Since 2018, our Public Conversation event has been our yearly moment to pause and reflect, inviting an audience to engage with the work of artists and thinkers on a chosen theme that responds to recent political, cultural and social changes taking place. Previous years have pursued themes through multiple lenses, providing a chance for questions and discussion, and punctuated with interventions by poets, artists and musicians that open up a different space for thinking.
HOW TO WATCH
This event takes place online and is free to access. Please register to watch on the link below.
Instead of charging for tickets, we are inviting audiences to make a donation, which will help towards the cost of our public programme.
THE SPEAKERS
Linton Kwesi Johnson, is a UK-based Jamaican-British dub poet. Born in Chapelton, a small town in the parish of Clarendon, Jamaica, he came to England in 1963. In the mid-seventies he gained a sociology degree from Goldsmiths College, London, and had poems published in the journal Race Today. Whilst still at school he joined the Black Panthers, helped to organise a poetry workshop within the movement and developed his work with Rasta Love, a group of poets and drummers. In 1977 he was awarded a C. Day Lewis Fellowship and was writer-in-residence for London Borough of Lambeth that year. He went on to work as the Library Resources and Education Officer at the Keskidee Centre.
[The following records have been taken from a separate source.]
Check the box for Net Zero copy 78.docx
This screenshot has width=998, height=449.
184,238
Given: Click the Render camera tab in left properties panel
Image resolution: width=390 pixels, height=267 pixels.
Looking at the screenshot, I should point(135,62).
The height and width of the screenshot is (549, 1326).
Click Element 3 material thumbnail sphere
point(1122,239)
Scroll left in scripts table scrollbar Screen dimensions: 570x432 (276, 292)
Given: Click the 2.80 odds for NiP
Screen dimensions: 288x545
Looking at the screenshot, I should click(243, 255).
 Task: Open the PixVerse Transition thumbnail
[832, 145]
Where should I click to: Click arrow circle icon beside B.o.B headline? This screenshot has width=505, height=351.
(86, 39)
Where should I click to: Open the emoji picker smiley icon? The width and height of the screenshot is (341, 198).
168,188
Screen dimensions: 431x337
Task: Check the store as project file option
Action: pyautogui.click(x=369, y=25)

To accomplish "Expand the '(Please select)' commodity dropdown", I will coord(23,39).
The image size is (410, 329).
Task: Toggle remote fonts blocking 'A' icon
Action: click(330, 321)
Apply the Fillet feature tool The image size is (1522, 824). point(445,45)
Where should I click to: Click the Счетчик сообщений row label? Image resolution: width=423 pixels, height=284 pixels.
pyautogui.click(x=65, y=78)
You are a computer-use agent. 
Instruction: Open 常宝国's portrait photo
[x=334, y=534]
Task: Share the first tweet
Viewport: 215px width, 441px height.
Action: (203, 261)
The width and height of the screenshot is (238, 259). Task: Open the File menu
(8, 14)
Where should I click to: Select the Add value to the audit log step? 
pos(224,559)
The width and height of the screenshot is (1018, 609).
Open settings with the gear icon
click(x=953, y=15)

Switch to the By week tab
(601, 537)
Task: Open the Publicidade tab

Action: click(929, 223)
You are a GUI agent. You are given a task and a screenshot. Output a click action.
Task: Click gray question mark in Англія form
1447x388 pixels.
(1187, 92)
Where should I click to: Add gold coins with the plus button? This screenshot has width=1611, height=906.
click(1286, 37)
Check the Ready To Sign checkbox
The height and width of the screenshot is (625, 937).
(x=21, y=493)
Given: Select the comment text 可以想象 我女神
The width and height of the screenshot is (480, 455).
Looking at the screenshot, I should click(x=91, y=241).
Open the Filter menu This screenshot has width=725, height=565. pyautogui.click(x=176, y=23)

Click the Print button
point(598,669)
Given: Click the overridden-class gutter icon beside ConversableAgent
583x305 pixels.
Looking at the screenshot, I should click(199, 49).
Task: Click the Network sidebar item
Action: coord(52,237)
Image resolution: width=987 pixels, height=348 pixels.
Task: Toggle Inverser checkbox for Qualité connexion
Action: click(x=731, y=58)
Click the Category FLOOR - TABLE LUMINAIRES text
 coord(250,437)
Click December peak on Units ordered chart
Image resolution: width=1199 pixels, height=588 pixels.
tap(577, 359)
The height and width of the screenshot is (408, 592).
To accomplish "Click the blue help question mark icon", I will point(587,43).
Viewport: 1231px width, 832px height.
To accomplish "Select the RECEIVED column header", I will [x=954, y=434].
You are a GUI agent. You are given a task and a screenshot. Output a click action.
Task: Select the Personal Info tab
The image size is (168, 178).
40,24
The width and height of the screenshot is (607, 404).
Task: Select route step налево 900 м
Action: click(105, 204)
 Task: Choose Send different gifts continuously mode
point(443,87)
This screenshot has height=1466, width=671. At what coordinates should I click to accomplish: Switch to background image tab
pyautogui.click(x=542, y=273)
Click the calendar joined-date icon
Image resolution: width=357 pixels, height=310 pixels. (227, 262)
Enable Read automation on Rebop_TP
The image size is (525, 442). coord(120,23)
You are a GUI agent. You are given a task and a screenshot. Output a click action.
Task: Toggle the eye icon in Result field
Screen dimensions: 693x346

In 2002 he became the second living poet, and the only black poet, to be published in the Penguin Modern Classics series. He is the recipient of many prestigious awards, including numerous honorary and associate fellowships, and most recently was awarded the 2020 PEN Pinter Prize.
Roger Robinson is a writer who has performed worldwide. He is the winner of the T.S. Eliot Prize 2019 and the RSL Ondaatje Prize 2020, shortlisted for the Derek Walcott Prize for Poetry 2020 and shortlisted for The OCM Bocas Poetry Prize, The Oxford Brookes Poetry Prize, highly commended by the Forward Poetry Prize. His latest collection ‘A Portable Paradise’ was a Newstatesman book of the year. He was chosen by Decibel as one of 50 writers who have influenced the black-British writing canon. He is an alumnus of The Complete Works and he has toured extensively with the British Council.
Jay Bernard is a writer, their practice is interdisciplinary and much of what they do is rooted in archives and social history. Their debut collection Surge won the Ted Hughes Award 2017 and they were named Sunday Times Young Writer of the Year 2020. Surge was shortlisted for the Costa Poetry Award; T.S. Eliot Prize; Forward Prize for Best First Collection; Dylan Thomas Prize; RSL Ondaatje Prize; John Pollard Foundation International Poetry Prize. Surge is based on the archives at the George Padmore Institute relating to the 1981 New Cross Fire.
CHAIRED BY
Gilane Tawadros is Chair of the Stuart Hall Foundation. She is Chief Executive of DACS, a not-for-profit visual artists rights management organisation. She is a curator and writer and was the founding Director of the Institute of International Visual Arts (Iniva) which Stuart Hall chaired for over a decade. Gilane is currently working on an anthology of Stuart Hall’s writings on the visual arts and culture.